The University of Texas Medical Branch’s 25th annual observance of Earth Day will take place Friday. Festivities will be held on the administration plaza at the intersection of University Boulevard and Market Street beginning at 10 a.m. The keynote address will be by David Niesel, UTMB’s chief research officer, vice president and dean of the graduate school of biomedical sciences. A highlight of the day will be the always popular “Recycle in Style” fashion show when employees and attendees will model outfits created with a variety of recycled products. Local food trucks, live music, exhibition booths also will be at the celebration. The public is welcome to attend.

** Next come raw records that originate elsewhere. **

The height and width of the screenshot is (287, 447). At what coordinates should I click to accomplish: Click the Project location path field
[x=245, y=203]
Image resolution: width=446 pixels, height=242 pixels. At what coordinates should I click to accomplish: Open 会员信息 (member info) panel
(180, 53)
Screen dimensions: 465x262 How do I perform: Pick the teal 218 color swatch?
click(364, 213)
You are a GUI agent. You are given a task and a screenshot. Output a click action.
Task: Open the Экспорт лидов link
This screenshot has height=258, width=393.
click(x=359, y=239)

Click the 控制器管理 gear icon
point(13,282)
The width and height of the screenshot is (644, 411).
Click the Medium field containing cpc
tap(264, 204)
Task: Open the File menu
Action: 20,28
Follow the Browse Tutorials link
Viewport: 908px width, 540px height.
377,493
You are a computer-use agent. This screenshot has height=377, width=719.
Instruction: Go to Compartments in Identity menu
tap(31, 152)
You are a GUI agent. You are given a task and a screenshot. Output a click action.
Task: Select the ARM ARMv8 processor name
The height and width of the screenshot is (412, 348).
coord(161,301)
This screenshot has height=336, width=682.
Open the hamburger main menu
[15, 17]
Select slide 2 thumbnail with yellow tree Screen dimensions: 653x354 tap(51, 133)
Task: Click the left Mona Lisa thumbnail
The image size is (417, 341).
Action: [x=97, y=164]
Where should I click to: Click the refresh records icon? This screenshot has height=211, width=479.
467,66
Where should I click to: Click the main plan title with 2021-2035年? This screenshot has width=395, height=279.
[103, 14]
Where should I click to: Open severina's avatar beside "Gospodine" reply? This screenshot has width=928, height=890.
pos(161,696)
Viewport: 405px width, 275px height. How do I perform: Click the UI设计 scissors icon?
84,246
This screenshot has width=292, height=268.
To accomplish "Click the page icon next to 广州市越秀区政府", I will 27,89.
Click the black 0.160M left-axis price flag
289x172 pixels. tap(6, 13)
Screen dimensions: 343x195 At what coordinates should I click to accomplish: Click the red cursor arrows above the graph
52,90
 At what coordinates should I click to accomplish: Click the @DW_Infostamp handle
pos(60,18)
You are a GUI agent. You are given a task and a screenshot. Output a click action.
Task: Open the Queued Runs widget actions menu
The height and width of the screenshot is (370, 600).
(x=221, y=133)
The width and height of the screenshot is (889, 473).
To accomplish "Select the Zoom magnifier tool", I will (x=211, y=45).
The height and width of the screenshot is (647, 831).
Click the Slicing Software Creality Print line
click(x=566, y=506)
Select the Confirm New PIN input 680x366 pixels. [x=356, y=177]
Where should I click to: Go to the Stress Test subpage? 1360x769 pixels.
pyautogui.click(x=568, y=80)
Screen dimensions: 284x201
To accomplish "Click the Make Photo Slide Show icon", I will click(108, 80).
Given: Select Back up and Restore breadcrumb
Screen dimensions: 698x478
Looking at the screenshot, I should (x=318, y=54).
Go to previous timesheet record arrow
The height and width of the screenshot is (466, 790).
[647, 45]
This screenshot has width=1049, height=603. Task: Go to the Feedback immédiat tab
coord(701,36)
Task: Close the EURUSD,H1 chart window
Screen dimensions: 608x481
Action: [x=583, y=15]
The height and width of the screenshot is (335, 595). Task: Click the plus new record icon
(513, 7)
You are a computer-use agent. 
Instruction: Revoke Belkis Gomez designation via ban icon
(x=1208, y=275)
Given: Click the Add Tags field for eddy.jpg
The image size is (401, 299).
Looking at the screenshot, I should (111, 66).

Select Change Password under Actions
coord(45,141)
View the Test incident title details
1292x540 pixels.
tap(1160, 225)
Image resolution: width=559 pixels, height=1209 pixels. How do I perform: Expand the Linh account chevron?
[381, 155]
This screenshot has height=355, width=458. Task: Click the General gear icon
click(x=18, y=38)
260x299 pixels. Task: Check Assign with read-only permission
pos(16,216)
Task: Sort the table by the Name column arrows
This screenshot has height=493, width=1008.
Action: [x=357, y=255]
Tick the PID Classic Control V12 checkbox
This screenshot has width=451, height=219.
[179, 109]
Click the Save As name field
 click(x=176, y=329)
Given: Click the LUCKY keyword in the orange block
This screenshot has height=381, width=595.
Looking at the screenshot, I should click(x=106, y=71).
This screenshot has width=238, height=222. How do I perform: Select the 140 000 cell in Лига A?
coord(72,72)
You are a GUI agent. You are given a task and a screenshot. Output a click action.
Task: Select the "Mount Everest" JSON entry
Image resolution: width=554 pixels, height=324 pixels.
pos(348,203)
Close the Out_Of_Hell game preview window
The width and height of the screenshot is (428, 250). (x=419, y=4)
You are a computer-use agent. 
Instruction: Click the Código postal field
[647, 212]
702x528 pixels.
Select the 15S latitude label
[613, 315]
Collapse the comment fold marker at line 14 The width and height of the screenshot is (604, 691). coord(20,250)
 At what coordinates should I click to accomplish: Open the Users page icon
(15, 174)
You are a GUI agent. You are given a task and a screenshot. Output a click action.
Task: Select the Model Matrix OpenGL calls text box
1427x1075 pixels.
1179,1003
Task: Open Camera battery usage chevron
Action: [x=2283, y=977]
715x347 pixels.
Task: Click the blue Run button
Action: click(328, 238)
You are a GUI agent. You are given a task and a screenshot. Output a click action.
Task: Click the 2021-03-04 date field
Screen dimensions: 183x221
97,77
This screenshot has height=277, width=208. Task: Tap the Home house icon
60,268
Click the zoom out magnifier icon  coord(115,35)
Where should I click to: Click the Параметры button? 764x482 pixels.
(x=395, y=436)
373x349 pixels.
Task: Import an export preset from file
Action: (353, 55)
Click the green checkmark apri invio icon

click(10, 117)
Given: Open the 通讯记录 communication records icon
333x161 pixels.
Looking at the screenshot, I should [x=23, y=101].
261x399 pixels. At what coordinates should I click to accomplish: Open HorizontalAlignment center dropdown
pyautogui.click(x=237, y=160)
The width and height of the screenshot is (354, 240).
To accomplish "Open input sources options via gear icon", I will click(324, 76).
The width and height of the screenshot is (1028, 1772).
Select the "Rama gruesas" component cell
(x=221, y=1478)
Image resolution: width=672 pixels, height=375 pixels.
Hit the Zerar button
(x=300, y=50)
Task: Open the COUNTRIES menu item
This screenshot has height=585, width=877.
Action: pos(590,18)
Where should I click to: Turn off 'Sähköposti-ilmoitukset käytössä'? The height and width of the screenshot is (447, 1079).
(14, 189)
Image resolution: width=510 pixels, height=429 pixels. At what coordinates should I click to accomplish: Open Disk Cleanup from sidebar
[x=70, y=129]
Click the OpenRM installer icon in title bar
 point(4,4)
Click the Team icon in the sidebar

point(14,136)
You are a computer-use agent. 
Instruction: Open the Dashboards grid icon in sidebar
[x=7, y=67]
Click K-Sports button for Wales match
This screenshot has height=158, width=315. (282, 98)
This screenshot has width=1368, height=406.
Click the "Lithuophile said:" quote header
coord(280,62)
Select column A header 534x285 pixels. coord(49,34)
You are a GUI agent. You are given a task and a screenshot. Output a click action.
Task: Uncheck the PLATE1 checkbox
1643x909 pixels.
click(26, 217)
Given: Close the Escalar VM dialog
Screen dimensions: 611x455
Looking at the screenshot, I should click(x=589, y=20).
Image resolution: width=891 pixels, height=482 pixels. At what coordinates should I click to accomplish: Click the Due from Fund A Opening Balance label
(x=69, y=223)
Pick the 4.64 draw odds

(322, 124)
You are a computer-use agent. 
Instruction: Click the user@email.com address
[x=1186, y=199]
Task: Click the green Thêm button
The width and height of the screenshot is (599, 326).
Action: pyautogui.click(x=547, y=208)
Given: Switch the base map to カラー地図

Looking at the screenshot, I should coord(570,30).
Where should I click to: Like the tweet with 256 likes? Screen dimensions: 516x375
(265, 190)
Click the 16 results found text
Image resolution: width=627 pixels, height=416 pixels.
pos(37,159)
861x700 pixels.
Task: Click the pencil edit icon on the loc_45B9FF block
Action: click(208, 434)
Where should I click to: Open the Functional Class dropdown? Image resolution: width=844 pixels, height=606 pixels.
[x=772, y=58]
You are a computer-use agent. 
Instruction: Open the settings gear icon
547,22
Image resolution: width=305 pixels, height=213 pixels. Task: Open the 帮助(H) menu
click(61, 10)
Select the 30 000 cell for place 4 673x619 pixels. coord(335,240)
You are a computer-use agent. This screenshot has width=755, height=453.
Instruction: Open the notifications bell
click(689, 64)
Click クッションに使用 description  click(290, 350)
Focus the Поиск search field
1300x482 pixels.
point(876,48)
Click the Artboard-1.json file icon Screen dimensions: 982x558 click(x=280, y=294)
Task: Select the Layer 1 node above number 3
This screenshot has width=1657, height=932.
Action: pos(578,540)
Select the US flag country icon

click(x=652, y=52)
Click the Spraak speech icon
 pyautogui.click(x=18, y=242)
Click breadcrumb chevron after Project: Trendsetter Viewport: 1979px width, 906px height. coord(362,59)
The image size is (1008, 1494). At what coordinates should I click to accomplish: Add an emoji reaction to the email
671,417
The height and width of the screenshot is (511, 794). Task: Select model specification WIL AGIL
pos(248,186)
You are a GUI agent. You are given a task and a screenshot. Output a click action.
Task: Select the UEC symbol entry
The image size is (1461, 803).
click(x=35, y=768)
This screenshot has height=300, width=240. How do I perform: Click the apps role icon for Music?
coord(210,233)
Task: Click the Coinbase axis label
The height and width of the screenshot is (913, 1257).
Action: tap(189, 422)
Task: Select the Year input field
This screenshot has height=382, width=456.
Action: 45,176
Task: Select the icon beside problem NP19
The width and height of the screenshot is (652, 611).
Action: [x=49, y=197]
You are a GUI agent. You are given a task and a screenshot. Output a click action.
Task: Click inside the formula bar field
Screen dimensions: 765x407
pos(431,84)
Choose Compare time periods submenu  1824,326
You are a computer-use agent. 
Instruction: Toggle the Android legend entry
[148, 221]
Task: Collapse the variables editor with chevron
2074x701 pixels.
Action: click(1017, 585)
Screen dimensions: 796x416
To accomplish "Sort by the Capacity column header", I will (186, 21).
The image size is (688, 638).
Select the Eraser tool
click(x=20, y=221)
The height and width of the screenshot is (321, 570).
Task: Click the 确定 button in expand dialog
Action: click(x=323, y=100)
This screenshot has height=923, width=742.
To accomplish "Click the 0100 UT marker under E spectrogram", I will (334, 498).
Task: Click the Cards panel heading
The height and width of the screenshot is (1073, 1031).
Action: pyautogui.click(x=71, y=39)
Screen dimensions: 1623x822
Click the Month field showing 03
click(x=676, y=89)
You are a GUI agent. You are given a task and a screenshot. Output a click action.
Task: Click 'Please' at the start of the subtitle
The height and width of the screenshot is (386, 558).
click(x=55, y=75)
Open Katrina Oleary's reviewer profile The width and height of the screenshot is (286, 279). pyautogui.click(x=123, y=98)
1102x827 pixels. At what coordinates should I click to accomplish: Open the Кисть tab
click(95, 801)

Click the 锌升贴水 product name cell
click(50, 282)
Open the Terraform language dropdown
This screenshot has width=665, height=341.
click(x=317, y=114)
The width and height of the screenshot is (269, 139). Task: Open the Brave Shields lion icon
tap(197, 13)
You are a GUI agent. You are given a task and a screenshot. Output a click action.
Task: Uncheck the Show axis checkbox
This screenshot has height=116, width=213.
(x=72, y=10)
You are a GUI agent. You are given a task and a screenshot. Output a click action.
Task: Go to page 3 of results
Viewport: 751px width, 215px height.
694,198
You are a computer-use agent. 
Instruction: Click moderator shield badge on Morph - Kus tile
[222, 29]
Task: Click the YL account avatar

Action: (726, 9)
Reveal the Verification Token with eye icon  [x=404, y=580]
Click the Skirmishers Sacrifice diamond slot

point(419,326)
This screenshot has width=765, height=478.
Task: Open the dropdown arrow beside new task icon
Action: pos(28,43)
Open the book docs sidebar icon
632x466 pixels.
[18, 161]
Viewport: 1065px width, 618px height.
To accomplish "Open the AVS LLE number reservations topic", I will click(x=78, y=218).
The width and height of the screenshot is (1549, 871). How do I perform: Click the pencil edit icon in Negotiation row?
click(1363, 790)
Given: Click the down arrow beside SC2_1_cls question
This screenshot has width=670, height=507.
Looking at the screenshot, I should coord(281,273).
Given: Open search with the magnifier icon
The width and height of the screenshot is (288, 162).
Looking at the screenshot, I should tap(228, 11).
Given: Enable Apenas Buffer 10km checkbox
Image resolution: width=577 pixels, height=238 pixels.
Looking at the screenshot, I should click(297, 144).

Chick-fil-A and the reopening of Café on
The temporary Café on the Court location within John Sealy Hospital on the Galveston Campus will close at 2 p.m. Friday in preparation for the grand reopening of the Café on the Court and the new Chick-fil-A at 7 a.m. Monday. In addition to the existing Subway sandwich shop, improvements to the food court include expanded food selections and the return of hot food service. There is an Einstein’s Bros. Bagels in Jennie Sealy Hospital. Starbucks Coffee is located on the first floor of John Sealy Hospital, near the lobby and a second Starbucks is on the first floor of the Moody Medical Library.
Breathing and Wheezing at Sci Café
The next Sci Café discussion, “Breathing or Wheezing: The Fight for Air When You Have Severe Asthma,” is at 5:30 p.m. Thursday at Mod Coffeehouse, 2126 Postoffice, in Galveston. Leading the discussion will be Dr. William J. Calhoun, vice chair of research in the internal medicine division of pulmonary critical care and sleep medicine; and KarryAnne Belanger, graduate assistant in the department of biochemistry and molecular biology. Sci Café is presented by UTMB’s Center for Environmental Toxicology, the Institute for Translational Sciences and the Sealy Center for Environmental Health & Medicine. For information, call Amber Anthony, 409-772-9136.
UTMB and University of Minnesota to study Lassa fever
Researchers from the medical branch and the University of Minnesota, working together to study Lassa fever virus, received a new five year grant of $3.8 million from the National Institutes of Health. Professor Slobodan Paessler, leading the medical branch research team, said the new funding will enable the team to gain a deeper understanding of how the Lassa fever virus infects the host.
The team is focusing on a particular protein produced by the virus and its role in new immune system suppressing and disease-causing mechanisms. The team’s findings could have major impacts to basic scientific research as well as research that could translate to patient care related to arenaviruses, a family of typically rodent-transmitted viruses such as Lassa virus, Junin virus and others. The research could also provide new insights on how the viruses interact with a host it infects, how the host responds and how the virus evades the immune system.